Task to carry out.
Where a line of the records holds the string "will", copy that line.

Records drawn from a dataset.
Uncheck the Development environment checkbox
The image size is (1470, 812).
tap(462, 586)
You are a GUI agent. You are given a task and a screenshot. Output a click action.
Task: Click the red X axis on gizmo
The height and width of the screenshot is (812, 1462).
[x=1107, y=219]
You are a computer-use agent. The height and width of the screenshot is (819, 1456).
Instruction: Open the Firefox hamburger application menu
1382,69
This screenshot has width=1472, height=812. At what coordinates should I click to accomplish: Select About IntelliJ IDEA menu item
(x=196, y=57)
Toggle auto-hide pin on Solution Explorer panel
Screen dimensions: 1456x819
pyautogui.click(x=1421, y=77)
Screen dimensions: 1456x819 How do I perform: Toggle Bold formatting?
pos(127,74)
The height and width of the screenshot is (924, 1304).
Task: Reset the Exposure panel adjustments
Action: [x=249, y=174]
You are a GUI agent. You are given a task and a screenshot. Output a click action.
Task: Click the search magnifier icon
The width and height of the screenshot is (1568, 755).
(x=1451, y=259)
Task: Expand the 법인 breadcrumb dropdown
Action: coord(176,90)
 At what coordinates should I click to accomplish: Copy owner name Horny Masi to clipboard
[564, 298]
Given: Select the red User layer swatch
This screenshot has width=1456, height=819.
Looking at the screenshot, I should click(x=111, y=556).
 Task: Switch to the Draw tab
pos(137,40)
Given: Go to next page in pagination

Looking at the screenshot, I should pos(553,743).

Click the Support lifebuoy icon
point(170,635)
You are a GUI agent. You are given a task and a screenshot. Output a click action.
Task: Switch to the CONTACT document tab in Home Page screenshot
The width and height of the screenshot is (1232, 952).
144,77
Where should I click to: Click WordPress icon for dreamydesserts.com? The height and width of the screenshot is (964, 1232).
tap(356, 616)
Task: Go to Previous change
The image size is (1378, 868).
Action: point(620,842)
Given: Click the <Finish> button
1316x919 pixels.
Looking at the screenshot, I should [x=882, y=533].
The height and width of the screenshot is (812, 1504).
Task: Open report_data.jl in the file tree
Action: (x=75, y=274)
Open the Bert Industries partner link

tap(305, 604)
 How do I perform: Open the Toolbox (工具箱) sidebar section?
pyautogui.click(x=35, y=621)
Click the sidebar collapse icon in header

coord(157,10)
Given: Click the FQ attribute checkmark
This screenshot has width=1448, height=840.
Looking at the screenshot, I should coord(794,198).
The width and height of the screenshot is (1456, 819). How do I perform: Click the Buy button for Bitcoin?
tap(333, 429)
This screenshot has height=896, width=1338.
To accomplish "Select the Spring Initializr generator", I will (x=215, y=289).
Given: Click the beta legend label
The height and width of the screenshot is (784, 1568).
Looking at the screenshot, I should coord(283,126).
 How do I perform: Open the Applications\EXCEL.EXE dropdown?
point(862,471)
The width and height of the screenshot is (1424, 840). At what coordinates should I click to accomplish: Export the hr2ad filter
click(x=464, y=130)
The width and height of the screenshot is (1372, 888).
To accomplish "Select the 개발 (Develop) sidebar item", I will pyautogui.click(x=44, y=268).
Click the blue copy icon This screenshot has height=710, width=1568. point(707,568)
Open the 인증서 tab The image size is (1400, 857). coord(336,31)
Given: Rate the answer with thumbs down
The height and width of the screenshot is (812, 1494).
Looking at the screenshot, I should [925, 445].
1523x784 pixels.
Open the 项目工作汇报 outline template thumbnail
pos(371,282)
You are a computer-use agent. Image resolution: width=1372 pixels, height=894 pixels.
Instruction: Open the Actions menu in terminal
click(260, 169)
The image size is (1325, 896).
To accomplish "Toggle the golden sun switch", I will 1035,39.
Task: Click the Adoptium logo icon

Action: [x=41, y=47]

Solution for this task.
To accomplish "Select the Spring Initializr generator", I will (x=215, y=289).
To accomplish "Select the 개발 (Develop) sidebar item", I will pyautogui.click(x=44, y=268).
To accomplish "Toggle the golden sun switch", I will 1035,39.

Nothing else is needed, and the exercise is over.